The detailed CLI and schema reference lives in docs/memorylab_api.md.

Current State

The fork is already usable as a research-ops layer on top of the original loop:

  • memorylab.py init creates a local experiment store under results/memorylab/
  • memorylab.py check runs a history-aware novelty guard with explore, exploit, and replicate modes
  • memorylab.py log records a run, updates the registry, creates a decision packet, and can refresh the report
  • memorylab.py report generates a human-readable overnight summary
  • train.py can emit a machine-readable final summary through AUTORESEARCH_SUMMARY_PATH
  • the main logic is split into small core modules under memorylab_core/

The training loop is still intentionally close to upstream.
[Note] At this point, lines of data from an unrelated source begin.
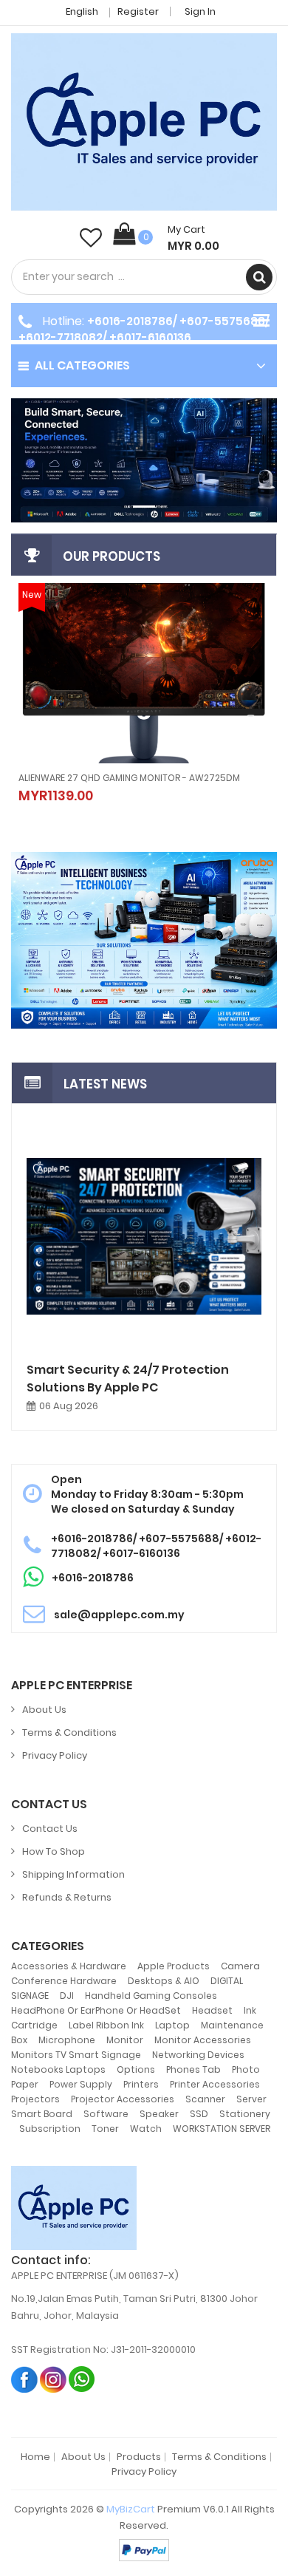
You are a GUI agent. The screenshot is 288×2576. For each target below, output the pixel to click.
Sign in (200, 11)
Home (35, 2457)
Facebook (24, 2379)
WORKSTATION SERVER (221, 2128)
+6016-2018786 (93, 1577)
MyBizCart (130, 2509)
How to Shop (53, 1851)
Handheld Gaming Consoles (151, 1995)
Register (138, 11)
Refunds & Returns (67, 1897)
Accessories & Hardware (68, 1966)
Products (139, 2457)
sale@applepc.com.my (119, 1614)
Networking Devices (198, 2054)
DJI (67, 1995)
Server (251, 2099)
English (83, 11)
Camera (240, 1966)
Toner (105, 2128)
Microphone (66, 2040)
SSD (199, 2114)
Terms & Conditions (69, 1732)
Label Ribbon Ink (106, 2025)
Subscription (49, 2128)
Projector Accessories (122, 2099)
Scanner (205, 2099)
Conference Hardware (64, 1980)
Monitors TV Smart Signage (76, 2054)
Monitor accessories (202, 2040)
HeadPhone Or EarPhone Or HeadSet (96, 2010)
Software (105, 2114)
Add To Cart (97, 784)
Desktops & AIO (163, 1980)
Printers (141, 2084)
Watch (146, 2128)
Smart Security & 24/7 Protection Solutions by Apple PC (128, 1378)
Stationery (244, 2114)
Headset (212, 2010)
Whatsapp (82, 2379)
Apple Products (173, 1966)
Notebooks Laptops (58, 2069)
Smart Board (41, 2114)
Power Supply (80, 2084)
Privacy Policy (54, 1755)
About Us (44, 1710)
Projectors (35, 2099)
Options (136, 2069)
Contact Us (50, 1829)
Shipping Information (73, 1874)
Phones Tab (193, 2069)
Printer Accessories (215, 2084)
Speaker (159, 2114)
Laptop (172, 2025)
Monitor (124, 2040)
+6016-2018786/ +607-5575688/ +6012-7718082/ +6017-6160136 (144, 329)
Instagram (53, 2379)
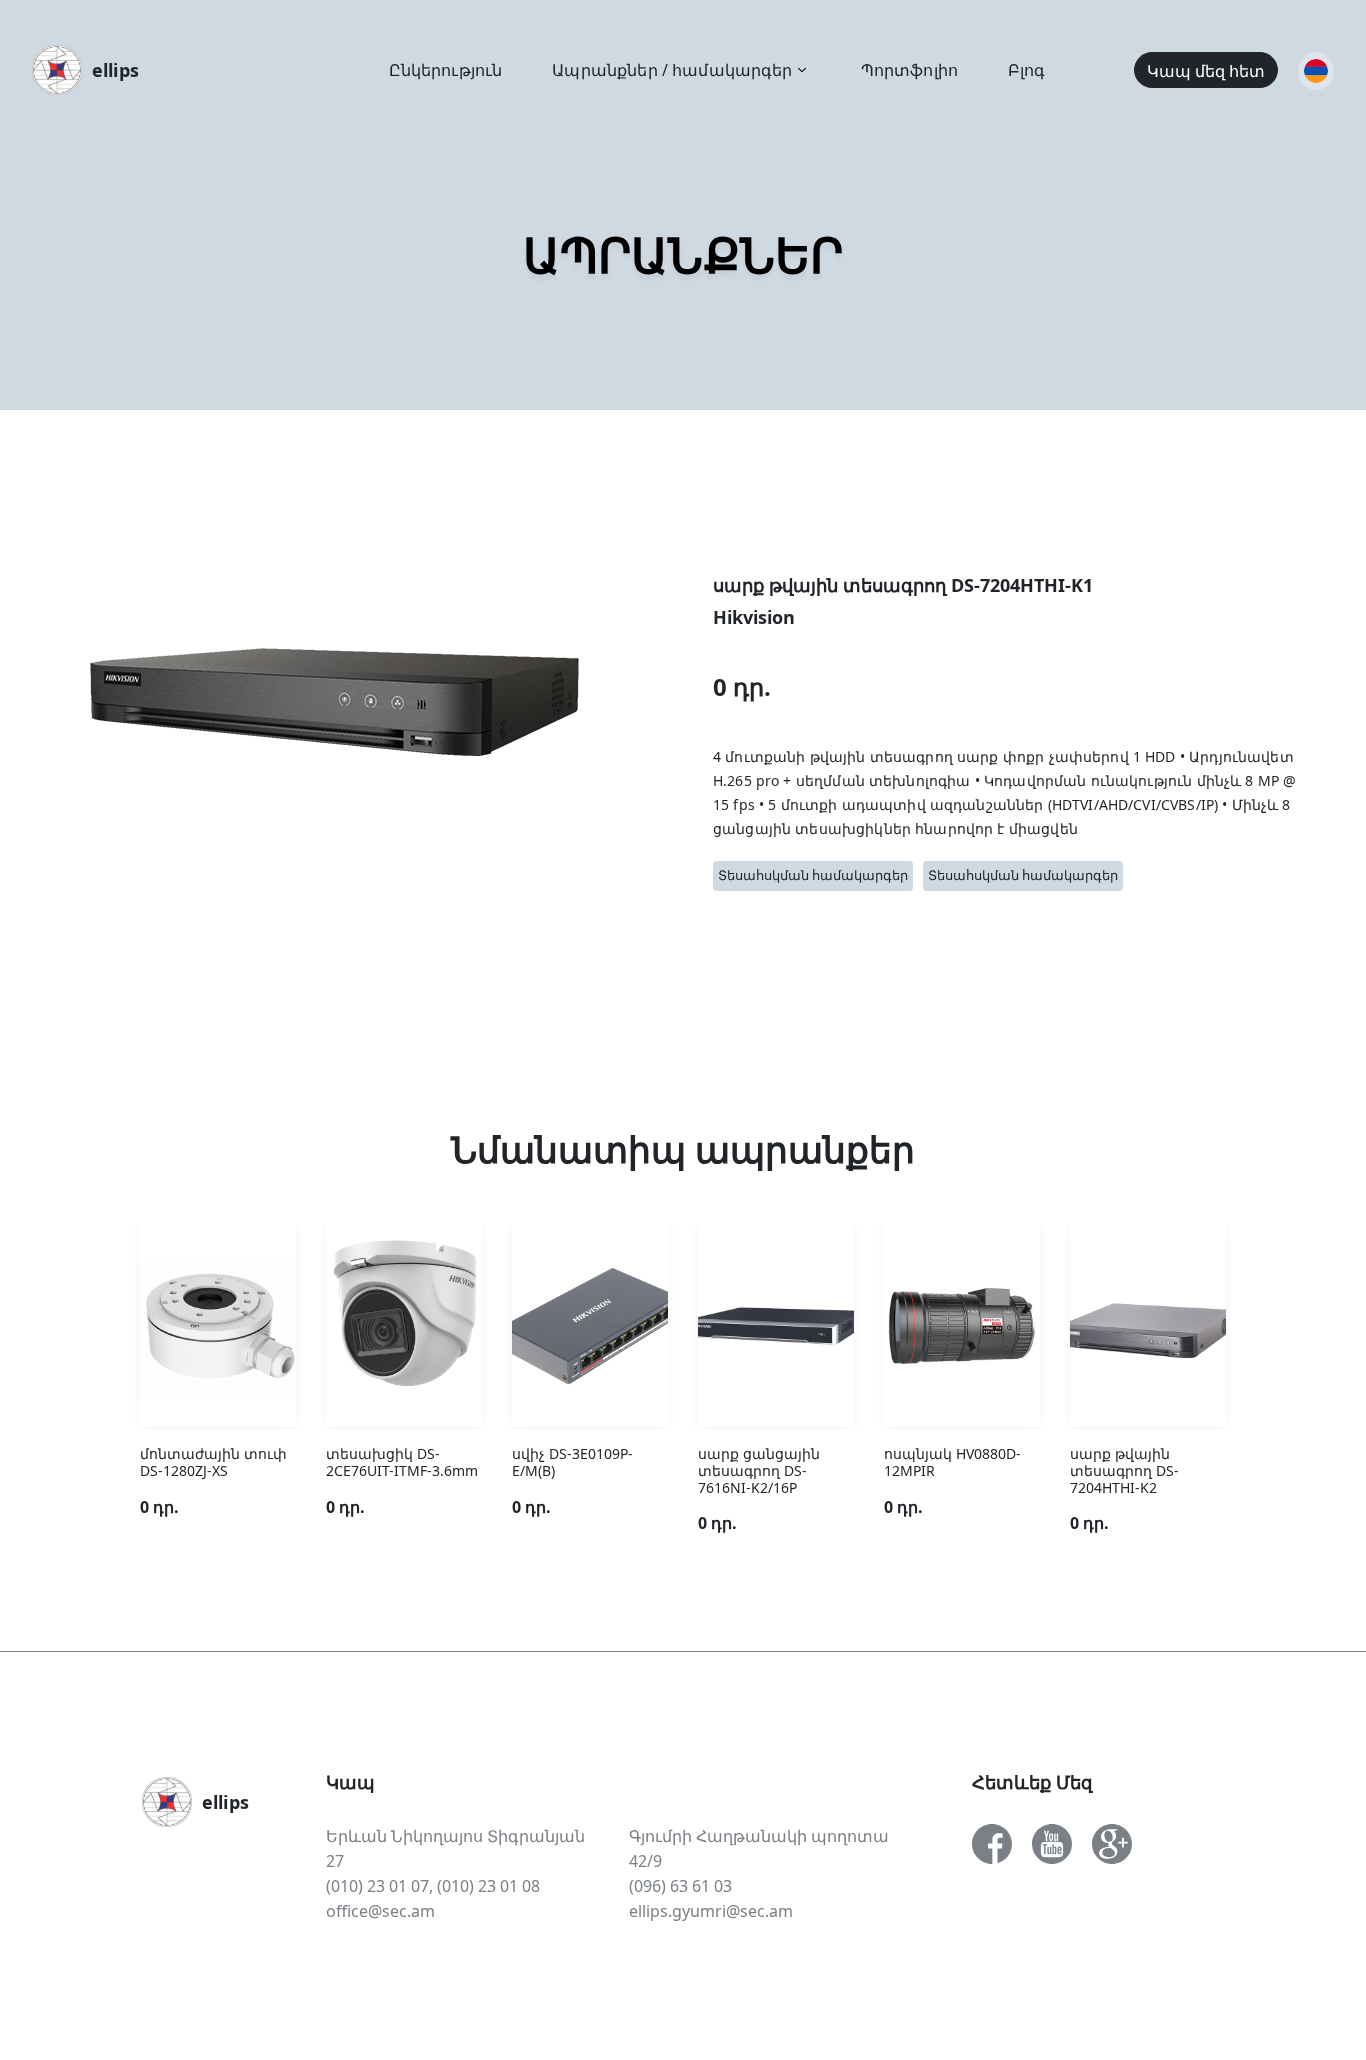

The fork's main behavior change inside train.py is the optional structured summary sidecar; the bigger additions live around the loop, not inside the model code.

60-Second Demo

# 1. initialize MemoryLab
python memorylab.py init

# 2. check whether an idea is genuinely new
python memorylab.py check \
  --description "increase matrix LR and shorten warmdown" \
  --mode explore \
  --family "optimizer-sweep" \
  --tags "optimizer,lr,schedule"

# 3. run training with a structured summary sidecar
AUTORESEARCH_SUMMARY_PATH=results/memorylab/latest_summary.json \
uv run train.py > run.log 2>&1

# 4. log the finished run
python memorylab.py log \
  --description "increase matrix LR and shorten warmdown" \
  --mode exploit \
  --family "optimizer-sweep" \
  --hypothesis "higher matrix LR improves early progress under a 5-minute budget" \
  --tags "optimizer,lr,schedule" \
  --status keep \
  --summary results/memorylab/latest_summary.json \
  --log run.log \
  --report

# 5. read the overnight report
python memorylab.py report

Example Outputs

Decision packet:

Decision packet: action=promote priority=high
summary=Promote run 20260311T043000Z-abc1234: first champion recorded at 0.991234 val_bpb.

Morning report headline:

# Morning Report
- Experiments recorded overnight: 7
- Keep / discard / crash: 2 / 4 / 1
- Current champion: run `20260311T043000Z-abc1234` on commit `abc1234` at 0.991234

The point is not just storing runs. The point is turning runs into reusable research state.

Why This Fork Matters

  • It reduces duplicate work by warning when a new idea looks too close to prior failures or already-harvested wins.
  • It makes autonomous research legible to a human operator instead of burying everything in raw logs.
  • It shows a broader systems contribution than "one more model tweak": research memory, experiment governance, provenance, and reporting.
  • It makes the repo a better demo for agentic systems, AI research infrastructure, and MLOps-adjacent work.

Core Features

Structured experiment memory

Every logged run is stored as a structured record in results/memorylab/experiments.jsonl, with fields for:

  • git context
  • experiment family and hypothesis
  • parsed metrics
  • crash metadata
  • novelty classification
  • decision packet
  • artifact paths

History-aware novelty guard

The novelty guard checks planned ideas against prior runs and classifies them as:

  • novel
  • known_success
  • incremental_followup
  • repeat_failure
  • duplicate_run

It then applies a mode-specific decision:

  • explore: prefer genuinely new ideas
  • exploit: prefer follow-ups to known wins
  • replicate: prefer intentional reruns and confirmation work

Champion/challenger registry

The registry keeps track of:

  • the current champion run
  • nearby challengers
  • best-performing lineages
  • repeated failure clusters

It is run-centric, not commit-centric, so repeated runs on the same commit remain visible.

Decision packets

Each logged run gets a compact "what happened and what next?" artifact.

Current actions include:

  • promote
  • branch_followup
  • replicate
  • retry
  • abandon
  • fix_and_retry
  • investigate_crash

Morning report

The report summarizes:

  • overnight experiment counts
  • the current champion
  • decision queue
  • challenger board
  • best lineages
  • repeated failure clusters
  • recent ledger activity

Architecture

The repo still has a small, readable shape:

How The Underlying Repo Works

The original autoresearch idea remains the same: give an AI agent a small but real LLM training setup and let it experiment autonomously overnight. It edits train.py, trains for 5 minutes, checks if the result improved, keeps or discards the idea, and repeats.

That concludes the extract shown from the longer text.